The Pharisees and Herodians present to Jesus a scenario which has both religious and political ramifications. They ask him,

“Teacher, we know that you are sincere, and show deference to no one; for you do not regard people with partiality, but teach the way of God in accordance with truth. Is it lawful to pay taxes to the emperor, or not? Should we pay them, or should we not?” (12:14-15)

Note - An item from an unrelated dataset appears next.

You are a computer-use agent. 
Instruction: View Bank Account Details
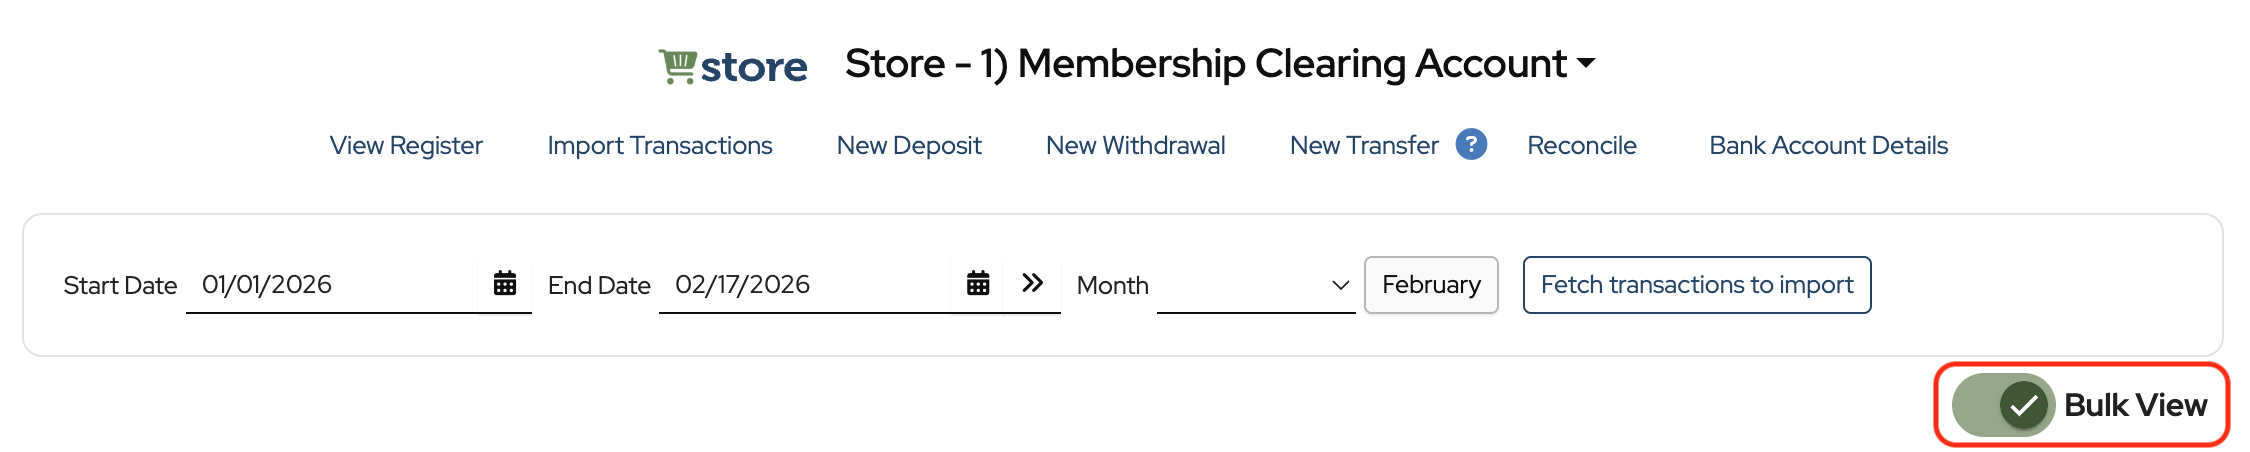click(1828, 146)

The “trap” they set for Jesus consists most significantly in the content, whether he will disregard political considerations and argue that religiously it is improper to pay a tax to the Roman oppressors, or whether he will disregard religious considerations and state that it is just to pay a tax to the Roman rulers. They have hoped to set the “trap” with honeyed words – “we know that you are sincere, and show deference to no one; for you do not regard people with partiality, but teach the way of God in accordance with truth” – but Mark explains that Jesus knew “their hypocrisy”(12:15). Their words lacked sincerity. They do not so much care for Jesus’ answer, but that they can accuse him one way or another on the basis of his answer. If he says the tax is lawful, which must mean according to Jewish law, perhaps his religious bona fides can be attacked, but if he says the tax is not lawful, he might be accused on the basis of insurrection against the Romans, with whom the Herodians are formally aligned. It is intended to be a Catch-22.

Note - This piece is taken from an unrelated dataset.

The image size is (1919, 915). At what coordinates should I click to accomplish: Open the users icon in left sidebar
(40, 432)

Jesus perceives the true nature of the challenge: “Why are you putting me to the test? Bring me a denarius and let me see it” (12:15). The verb translated as “test,” peirazo can also be translated as “trial,” which is what its noun form peirasmos means in the Lord’s Prayer for instance.  Jesus asks about the purpose of this “trial,” but he already knows that he is intended to stumble. By asking for the denarius, the actual physical evidence of the concrete poll tax, he places the burden upon his interlocutors. When they bring the coin to Jesus, he asks them, “‘whose head is this, and whose title?’ They answered, ‘The emperor's’”(12:16).  What he has asked them to do is answer a simple statement of fact about what is the very heart of taxation: money. 

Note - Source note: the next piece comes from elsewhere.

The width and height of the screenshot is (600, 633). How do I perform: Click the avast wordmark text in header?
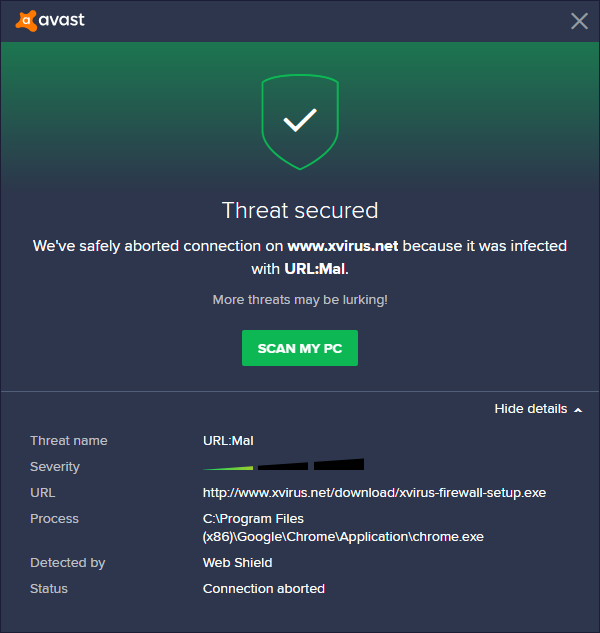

Jesus’ answer is just as simple and straightforward.  “Jesus said to them, ‘Give to the emperor the things that are the emperor's, and to God the things that are God's’”(12:17).  But if the answer is simple, as I suggest, what does it mean precisely? There is a temporal order to which, Jesus says, we have a responsibility. More importantly, there is a divine order and it is to this order which we must also give back all that is due. The extent of what is due to God, however, Jesus does not, or cannot, explain as simply as pointing to a coin. The limits of good government are temporal and material; the demands of God are spiritual and, I would argue, unlimited, though this pushes beyond the limits of the text. One can make an educated guess, though, on the basis of the Gospel thus far, in which the material always points to the greater good of the spiritual.

The scene ends with this statement, “and they were utterly amazed at him” (12:17). Who are “they” we ask once again? It could be just the Pharisees and Herodians who have sought to trap Jesus, to divide him as tending to favor the religious or the political, but who has given both their due. It could perhaps be the crowd in general, including all of the religious leadership, who are amazed at how he has walked through the trap set for him and given the temporal and spiritual realities their due. His answer would probably not satisfy Jewish zealots, however, who desired their country be rid of a foreign oppressor, so I tend to think that the “amazement” is on the part of the religious authorities who have set the trap and who realize that his answer has won the crowd. They cannot arrest him here and now.